Die deutsche Geigerin Isabella Faust und ihr russischer Klavierpartner Alexander Melnikov sind ja schon seit geraumer Zeit dabei, mit Hörgewohnheiten im klassischen Repertoire  der Kammermusik radikal aufzuräumen. Vergleichbar Teodor Currentzis geht es dabei grob gesagt um eine Intensivierung der inneren Dramatik (des angenommenen Wesenkerns der Musik) bei enormer Verschlankung und scharfer Differenzierung im scherenschnittartigen Klangbild. Rückhaltlose Direktheit statt verbrämte Freundlichkeiten.
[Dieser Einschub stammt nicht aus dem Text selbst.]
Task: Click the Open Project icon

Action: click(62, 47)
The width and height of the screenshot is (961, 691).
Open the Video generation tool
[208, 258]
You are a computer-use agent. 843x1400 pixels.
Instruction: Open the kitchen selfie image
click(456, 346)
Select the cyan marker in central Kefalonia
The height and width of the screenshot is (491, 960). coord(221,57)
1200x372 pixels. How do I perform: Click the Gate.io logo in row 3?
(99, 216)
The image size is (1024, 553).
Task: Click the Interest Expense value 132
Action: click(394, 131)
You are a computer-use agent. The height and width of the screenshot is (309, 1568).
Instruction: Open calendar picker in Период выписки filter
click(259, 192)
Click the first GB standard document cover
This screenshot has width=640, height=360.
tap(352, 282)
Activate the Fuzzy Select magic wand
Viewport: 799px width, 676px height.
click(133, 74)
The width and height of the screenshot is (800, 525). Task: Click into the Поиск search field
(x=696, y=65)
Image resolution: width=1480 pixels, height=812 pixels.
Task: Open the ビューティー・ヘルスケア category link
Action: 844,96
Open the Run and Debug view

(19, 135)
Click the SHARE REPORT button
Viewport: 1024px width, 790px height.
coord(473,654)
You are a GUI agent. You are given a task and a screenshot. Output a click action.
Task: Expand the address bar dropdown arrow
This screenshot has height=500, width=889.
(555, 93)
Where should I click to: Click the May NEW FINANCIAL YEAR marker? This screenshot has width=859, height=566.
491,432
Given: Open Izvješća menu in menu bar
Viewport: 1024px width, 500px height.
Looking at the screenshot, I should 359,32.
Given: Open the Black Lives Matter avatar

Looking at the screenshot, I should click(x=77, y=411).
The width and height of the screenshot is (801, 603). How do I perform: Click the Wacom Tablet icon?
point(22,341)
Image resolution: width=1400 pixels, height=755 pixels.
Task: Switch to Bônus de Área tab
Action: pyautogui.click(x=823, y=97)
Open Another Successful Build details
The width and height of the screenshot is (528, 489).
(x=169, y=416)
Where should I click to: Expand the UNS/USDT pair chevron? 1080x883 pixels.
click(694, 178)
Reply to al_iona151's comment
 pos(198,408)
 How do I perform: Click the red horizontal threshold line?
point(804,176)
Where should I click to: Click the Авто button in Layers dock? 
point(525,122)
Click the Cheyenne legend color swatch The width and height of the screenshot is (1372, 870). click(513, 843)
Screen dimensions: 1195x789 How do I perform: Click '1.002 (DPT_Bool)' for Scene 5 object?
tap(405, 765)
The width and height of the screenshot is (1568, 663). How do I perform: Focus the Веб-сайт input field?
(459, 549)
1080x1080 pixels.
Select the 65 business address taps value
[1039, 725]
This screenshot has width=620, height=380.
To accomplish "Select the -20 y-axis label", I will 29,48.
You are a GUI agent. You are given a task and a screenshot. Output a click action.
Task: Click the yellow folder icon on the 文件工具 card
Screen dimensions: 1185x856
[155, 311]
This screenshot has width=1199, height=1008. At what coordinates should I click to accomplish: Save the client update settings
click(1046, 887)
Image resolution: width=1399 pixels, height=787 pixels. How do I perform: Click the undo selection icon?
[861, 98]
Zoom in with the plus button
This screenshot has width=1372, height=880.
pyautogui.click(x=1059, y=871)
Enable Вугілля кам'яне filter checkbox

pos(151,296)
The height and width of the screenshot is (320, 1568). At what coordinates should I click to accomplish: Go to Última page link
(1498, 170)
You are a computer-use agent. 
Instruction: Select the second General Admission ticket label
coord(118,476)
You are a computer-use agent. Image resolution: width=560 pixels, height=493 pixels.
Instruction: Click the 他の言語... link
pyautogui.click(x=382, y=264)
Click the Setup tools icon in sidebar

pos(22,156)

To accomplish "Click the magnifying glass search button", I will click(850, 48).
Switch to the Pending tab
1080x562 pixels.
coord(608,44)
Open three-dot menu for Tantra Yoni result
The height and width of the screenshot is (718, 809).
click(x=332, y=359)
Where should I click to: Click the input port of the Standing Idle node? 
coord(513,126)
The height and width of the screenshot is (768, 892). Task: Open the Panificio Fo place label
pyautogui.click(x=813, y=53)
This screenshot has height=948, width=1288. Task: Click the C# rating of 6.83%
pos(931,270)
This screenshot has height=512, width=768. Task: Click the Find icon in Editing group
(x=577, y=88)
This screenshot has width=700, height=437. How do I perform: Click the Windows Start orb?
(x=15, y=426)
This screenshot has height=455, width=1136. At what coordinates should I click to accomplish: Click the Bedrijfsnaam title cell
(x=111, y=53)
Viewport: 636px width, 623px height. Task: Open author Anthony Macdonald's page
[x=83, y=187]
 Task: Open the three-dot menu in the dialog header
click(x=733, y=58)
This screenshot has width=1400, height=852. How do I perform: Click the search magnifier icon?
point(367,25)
Schluss mit Samt und Seide, sieht sich der aufgeschlossene Hörer einem fiebernden Sehnenspiel und definiert muskulösen Klangballungen gegenüber. Das mag ja noch bei Beethoven angehen, aber funktioniert das bei Mozart? 

 

Alexander Melnikov, der auf einem Hammerklavier von Christoph Kern nach dem Modell eines Anton Walter (Wien1795) aus der eigenen Sammlung spielt, lässt das mögliche emotionale Umfeld der Entstehungsgeschichte der beiden letzten Sonaten KV 304 e-Moll und KV 306 D-Dur aus dem Zyklus KV 301-306 in seine stets wie unter Strom stehende Interpretation einfließen. Im Laufe Mozarts letzter glückloser Reise nach Paris 1778 entstanden, ersann Mozart erstmals ein dialogisches Wechselspiel der Instrumente, er sah die Rollen von Klavier und Violine pionierhaft in einem gleichberechtigt duettierenden Miteinander.

 

Isabelle Faust steht der Expressivität Melnikovs in nichts nach, sie artikuliert Rede und Gegenrede in selbstbewusst vibratoarmen Linien, hierin der barocken Aufführungstradition folgend. Dynamik, Temporegie und Artikulation folgen aus den kleinstmöglichen Zellen heraus. Auf- und abphrasiert wird knapp, atemlos, an das Essentielle der Motive geknüpft. Da wird nicht geschwätzt und geschwärmt und im schonen Ton gebadet. Dafür profitiert der Hörer von einer dringlichen inneren Spannung und wohl auch von einer opernhaften Dramatik. Das Legato der 10 Jahre später entstandenen Sonate KV 526 in A-Dur  bekommt in dieser Lesart einen unfassbar  melancholisch, aussichtslos traurigen Unterton. Melnikov gelingt hier das Kunststück, den Ton schweben zu lassen, trotz der Kompaktheit im Anschlag in einen vergeistigten Nebel zu tauchen. 

 

Spannend ist, dass das Hauptthema des Finales der Sonate in KV 576 nicht vom Mozart, sondern von Carl Friedrich Abel stammt. Mozart hat es dessen fünftem Klaviertrio Op. 5 entnommen. Als Hommage an den kurz vorher verstorbenen Abel konzipiert, hat Mozart die Violinstimme völlig eigenständig gestaltet. Wie Wolfgang Fuhrmann analysiert, ist diese so unvorhersehbar wie ein Bachscher Kontrapunkt, welche die Symmetrie der Abelschen Vorlage vergessen lässt – als ob er in diesem Werk noch einmal gegen alle Erwartungen seiner Zeit ankomponieren wollte. Gegen alle Erwartungen, das ist das Stichwort auch für dieses Album…

 

Fazit: Es lohnt sich sehr, sich mit der vorliegenden CD auseinanderzusetzen. Ich habe sie mehrfach gehört, bevor ich mich an die Tasten wagte. Der Hörer hat im CD-Katalog die Wahl aus vielen Herangehensweisen. Er muss ja nicht schönen Klang gegen eine titanische Dramatik eintauschen, sondern einfach den perlend, anders ästhetischen Klang des Hammerklaviers mit der dominanteren Spielweise der Violine als Angebot nehmen, diese drei Violinsonaten Mozarts neu hören zu können, ja vielleicht für sich entdecken zu wollen. Die anderen können ja ruhigen Gewissens beim formidablen Duo Clara Haskil/Arthur Grumiaux bleiben.